Install Lookyloo
Requires Python 3.7 or higher, expects Ubuntu 20.04 or more recent. |
Install Lookyloo Dependencies
Install Poetry
Poetry is tool to handle dependency installation as well as building and packaging of Python packages.
curl -sSL https://raw.githubusercontent.com/python-poetry/poetry/master/get-poetry.py | python3
More details in the the installation guide.
Install Splash
Splash is a javascript rendering service with an HTTP API. It’s a lightweight browser with an HTTP API, implemented in Python 3 using Twisted and QT5.
You will need a running instance, and the preferred way is via Docker.
sudo apt install docker.io
sudo docker pull scrapinghub/splash
Install Redis
Redis: An open source (BSD licensed), in-memory data structure store, used as a database, cache and message broker.

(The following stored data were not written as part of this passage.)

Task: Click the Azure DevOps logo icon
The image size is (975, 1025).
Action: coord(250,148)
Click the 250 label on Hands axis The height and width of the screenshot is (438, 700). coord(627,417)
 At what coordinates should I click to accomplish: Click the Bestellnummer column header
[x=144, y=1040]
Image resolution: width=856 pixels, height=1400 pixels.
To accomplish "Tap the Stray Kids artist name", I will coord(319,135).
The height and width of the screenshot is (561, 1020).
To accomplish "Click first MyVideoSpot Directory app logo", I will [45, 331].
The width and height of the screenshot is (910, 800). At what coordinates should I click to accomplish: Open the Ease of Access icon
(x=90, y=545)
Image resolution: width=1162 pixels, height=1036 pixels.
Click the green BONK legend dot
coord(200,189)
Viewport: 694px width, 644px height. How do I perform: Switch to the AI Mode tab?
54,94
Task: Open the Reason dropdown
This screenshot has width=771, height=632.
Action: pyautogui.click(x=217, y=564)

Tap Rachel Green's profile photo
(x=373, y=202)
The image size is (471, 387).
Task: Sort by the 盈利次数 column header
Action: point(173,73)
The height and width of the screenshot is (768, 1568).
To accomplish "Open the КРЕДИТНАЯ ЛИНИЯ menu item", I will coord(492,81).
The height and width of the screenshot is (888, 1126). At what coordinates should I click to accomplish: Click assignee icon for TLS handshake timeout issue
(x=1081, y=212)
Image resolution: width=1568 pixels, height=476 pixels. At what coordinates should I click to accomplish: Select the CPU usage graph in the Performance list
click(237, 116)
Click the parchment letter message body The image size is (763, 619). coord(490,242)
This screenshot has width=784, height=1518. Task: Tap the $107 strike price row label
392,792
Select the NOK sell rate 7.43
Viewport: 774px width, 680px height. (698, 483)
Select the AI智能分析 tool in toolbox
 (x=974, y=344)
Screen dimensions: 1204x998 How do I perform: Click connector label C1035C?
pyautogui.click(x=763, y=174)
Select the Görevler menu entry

Redis should be installed from the source, and the repository must be in the same directory as the one you will be cloning Lookyloo in to. |
In order to compile and test redis, you will need a few packages:
sudo apt install build-essential tcl
git clone https://github.com/antirez/redis.git
cd redis
git checkout 6.0
make
# Optionally, you can run the tests:
make test
cd ..
Install Lookyloo
Prerequisites
-
Poetry is installed.
-
Redis is installed from the source. The repository must be in the same directory as the one you will be cloning Lookyloo in to.
-
Splash is installed.
Procedure
-
Clone the Lookyloo repository.
git clone https://github.com/Lookyloo/lookyloo.git
-
Change directory
cd lookyloo
-
Run the commands:
poetry install echo LOOKYLOO_HOME="'`pwd`'" > .env
If you have error messages about python 2.7, it is an issue with poetry,
and the quick and dirty fix is to edit ~/.poetry/bin/poetry and add a 3 at the end of the line:
|
#!/usr/bin/env python3
instead of
#!/usr/bin/env python
Configuration
-
Initialize the user configuration
cp config/generic.json.sample config/generic.json cp config/modules.json.sample config/modules.json
-
Edit the config files accordingly: see the
_notes
key in the JSON file. -
Make sure the configuration files are valid, and pull the 3rd party dependencies for the website
poetry run update --yes
Run Splash
-
From another terminal, run the following command:
sudo docker run -p 8050:8050 -p 5023:5023 scrapinghub/splash --disable-browser-caches
# If you have a lot of ram at hand, you may want to run it this way:
# sudo docker run -p 8050:8050 -p 5023:5023 scrapinghub/splash -s 100 -m 50000 --disable-browser-caches
Open the website
Unless you changed the default in config/generic.json
, the web interface will be reachable at http://0.0.0.0:5100/